Back at the SHW banquet, we talked with Sonia about her plans for the newly acquired grapes. They were already contracted out prior to the 2015 harvest, so she has until next year to decide how (and if) she will use them herself. That brought us to discussion of an emerging trend here and in Portugal: The crafting of fine dry table wine from these traditional dessert wine varieties. Tinta Roriz (Tempranillo) provides an easy and readily available example. A great deal of that variety is already used in dry table wine around the world. As for the others, there is still considerable experimentation ahead. Sonia has begun looking into that trend to help make her plans.
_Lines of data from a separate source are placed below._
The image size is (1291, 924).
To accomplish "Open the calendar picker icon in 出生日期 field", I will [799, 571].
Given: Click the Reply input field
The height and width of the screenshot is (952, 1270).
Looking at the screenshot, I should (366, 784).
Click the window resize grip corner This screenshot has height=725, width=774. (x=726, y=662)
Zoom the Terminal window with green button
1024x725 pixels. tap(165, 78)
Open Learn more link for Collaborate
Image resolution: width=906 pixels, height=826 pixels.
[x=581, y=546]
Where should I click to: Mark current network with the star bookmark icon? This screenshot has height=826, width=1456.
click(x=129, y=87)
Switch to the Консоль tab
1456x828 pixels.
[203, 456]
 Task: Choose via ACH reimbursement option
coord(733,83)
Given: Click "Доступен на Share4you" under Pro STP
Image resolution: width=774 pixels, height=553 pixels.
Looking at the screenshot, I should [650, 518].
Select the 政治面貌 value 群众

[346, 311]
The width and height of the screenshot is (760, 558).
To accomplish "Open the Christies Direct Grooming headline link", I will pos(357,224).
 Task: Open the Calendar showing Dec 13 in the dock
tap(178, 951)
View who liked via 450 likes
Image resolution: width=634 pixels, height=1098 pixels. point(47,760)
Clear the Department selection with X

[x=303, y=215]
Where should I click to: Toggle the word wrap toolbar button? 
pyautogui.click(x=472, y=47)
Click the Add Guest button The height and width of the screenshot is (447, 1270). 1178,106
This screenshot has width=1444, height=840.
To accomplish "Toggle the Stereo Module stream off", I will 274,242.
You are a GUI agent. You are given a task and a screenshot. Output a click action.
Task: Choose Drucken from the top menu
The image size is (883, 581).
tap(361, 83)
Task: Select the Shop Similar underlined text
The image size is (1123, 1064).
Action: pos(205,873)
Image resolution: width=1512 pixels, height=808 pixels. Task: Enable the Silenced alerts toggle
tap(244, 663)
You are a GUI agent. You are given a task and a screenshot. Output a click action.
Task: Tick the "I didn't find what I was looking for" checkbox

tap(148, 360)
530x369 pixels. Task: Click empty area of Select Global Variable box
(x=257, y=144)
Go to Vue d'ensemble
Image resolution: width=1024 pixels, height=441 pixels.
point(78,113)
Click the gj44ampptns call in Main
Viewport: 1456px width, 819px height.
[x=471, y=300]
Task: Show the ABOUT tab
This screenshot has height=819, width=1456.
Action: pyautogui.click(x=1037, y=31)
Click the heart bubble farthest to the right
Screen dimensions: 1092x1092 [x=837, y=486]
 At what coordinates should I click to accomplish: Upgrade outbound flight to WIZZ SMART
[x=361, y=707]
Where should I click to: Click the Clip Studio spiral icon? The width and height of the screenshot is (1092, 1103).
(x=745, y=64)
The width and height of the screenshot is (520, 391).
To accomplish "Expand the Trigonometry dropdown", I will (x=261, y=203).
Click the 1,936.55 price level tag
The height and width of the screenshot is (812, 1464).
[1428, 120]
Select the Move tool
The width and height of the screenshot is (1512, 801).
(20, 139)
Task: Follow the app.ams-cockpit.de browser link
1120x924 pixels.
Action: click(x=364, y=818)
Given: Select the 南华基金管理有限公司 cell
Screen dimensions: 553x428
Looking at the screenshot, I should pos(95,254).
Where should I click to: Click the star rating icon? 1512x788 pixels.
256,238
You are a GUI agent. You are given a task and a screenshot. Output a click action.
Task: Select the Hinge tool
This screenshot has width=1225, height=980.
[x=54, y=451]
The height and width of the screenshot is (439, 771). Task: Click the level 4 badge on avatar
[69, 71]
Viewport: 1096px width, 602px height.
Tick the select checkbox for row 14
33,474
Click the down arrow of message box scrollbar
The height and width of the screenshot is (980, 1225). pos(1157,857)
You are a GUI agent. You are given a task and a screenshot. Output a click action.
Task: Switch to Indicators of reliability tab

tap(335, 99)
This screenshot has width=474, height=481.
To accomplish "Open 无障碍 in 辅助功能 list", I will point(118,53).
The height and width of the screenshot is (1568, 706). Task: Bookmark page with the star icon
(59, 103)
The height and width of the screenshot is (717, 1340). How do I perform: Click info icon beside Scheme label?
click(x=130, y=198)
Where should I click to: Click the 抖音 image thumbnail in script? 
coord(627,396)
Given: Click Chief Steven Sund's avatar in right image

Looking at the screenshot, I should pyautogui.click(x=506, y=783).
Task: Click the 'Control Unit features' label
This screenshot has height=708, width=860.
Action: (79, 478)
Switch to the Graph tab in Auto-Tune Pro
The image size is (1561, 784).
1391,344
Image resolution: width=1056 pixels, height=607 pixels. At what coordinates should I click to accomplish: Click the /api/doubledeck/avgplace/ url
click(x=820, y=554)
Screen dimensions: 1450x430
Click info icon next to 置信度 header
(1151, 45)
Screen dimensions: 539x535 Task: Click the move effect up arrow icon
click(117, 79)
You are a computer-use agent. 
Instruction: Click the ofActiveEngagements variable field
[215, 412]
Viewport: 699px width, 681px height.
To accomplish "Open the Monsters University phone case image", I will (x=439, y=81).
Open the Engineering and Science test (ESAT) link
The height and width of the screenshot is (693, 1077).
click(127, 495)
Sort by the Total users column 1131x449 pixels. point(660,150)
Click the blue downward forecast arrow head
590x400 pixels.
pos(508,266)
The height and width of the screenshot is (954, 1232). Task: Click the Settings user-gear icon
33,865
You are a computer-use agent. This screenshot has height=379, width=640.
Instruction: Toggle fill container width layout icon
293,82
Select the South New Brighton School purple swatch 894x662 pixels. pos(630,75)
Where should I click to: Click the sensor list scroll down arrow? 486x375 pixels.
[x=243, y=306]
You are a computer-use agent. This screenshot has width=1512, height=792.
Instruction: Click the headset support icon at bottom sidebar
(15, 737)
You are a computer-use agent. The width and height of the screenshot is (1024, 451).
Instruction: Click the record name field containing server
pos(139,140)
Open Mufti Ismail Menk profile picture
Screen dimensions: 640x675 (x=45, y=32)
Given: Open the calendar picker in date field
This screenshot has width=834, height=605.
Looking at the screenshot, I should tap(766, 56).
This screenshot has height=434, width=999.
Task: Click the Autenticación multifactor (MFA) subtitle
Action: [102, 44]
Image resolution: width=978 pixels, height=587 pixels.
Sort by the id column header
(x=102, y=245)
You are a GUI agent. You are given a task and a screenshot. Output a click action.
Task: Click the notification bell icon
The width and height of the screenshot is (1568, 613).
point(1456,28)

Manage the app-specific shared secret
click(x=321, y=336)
Sonia told me about a commercial vineyard in addition to hers with Port varieties in El Dorado County: Shaker Ridge Vineyards. They grow Touriga Nacional, Tempranillo (Tinta Roriz), Tinta Cão, Souzao, and Tinta Amarela. Shaker Ridge is not a winery, but among wineries they have sold grapes to, Bumgarner Vineyards in Camino, California, produces a dry Touriga Nacional table wine. Sonia also told me about St. Amant winery of Lodi, California, that has vineyards with Port varieties in Amador County (adjacent to El Dorado County in the Sierra Foothills). St. Amant produces Port from the traditional varieties; their 2013 Bootleg Port is described as containing six of the traditional Portuguese red grape varieties.
St. Amant is also making dry table wines from some of the same kinds of grapes. They describe their 2013 Souzao as dark and inky — not surprising from a grape that has red flesh in addition to the traditional red skin! They also make Touriga and Tempranillo dry table wines. Sonia reports that St. Amant wines even receive supermarket distribution in the Sacramento and Sierra Foothills regions. Next time I get out that way (Fair Play is about 140 miles from where I live in Petaluma), I will be looking for some of these wines to give them a try. Then I may try to talk Sonia Baron and her new vineyard partners into selling me a few hundred pounds of Tinta Cão or Souzao. That way, maybe I can jump on the emerging trend of making dry red table wine from Portuguese grape varieties in California!